Hey, from what I recall I think it is usually a brown wire both for parking/running lights and a trailer harness.


----------



## nissanmadness (Sep 18, 2006)

Why don't you tap into the tailights in the fuse panel?


----------



## golfer (Aug 21, 2006)

shayner said:


> I have been looking all day. I am installing a remote starter/alarm. I am trying to find the parking light wire.
> 
> Every diagram i have says it's gray and in the kick panel. I have tested every gray wire in the kick panel "packet o'wires" that runs along the door jam. Actually, there is only one gray wire, and when i test it, my tester does not light up. Yes, i have it grounded.
> 
> So, where on a 05 CC Frontier with the 4.0L (if that even matters) is the parking light wire????

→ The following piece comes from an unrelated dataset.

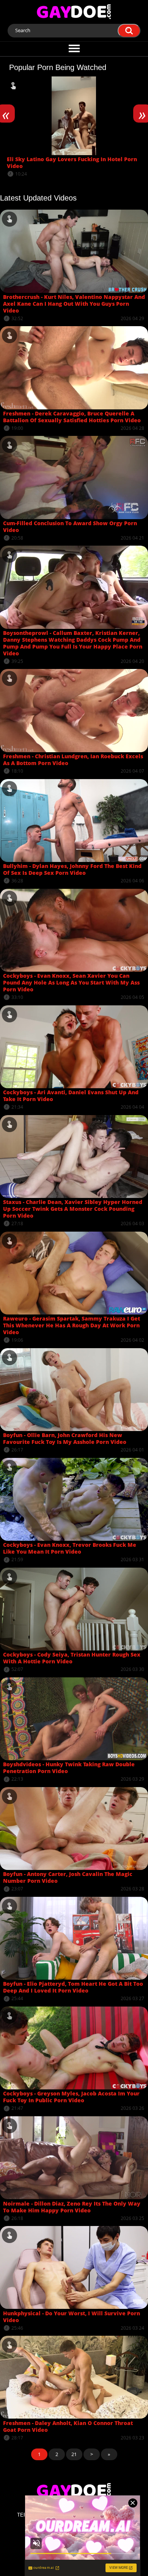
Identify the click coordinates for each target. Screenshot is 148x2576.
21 (74, 2454)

 First thing ; *you should not be using a test light you should be using a multimeter. An ordinary test light can and will damage control modules.*

Second thing; confirm the parking lights are functioning ( 10 amp fuses 37 & 38 ...IDPM engine compartment)

Third thing; don't try tapping into the multifunction light switch or use your test light there. This system used is CAN bus ( computer communication) you will damage the Body Control Module (BCM).

All the wiring information I have does indeed say the wire is gray and apparently located in driver's kick panel , wiring harness running toward the rear. You might confirm this by looking at the tail light wires or the side marker light wire to see what color it is.

Like I said in your other post ... when you buy things on e-bay ... no product support.

Good luck.


----------



## shayner (Mar 14, 2006)

Alright, thanks for the multimeter tip
THE WIRE IS NOT GREY!! IT IS GREEN IN A 2005 CC LE

Hooked up the multimeter, turned on the parking light, 12 volts. Turned off the parking lights, back down


----------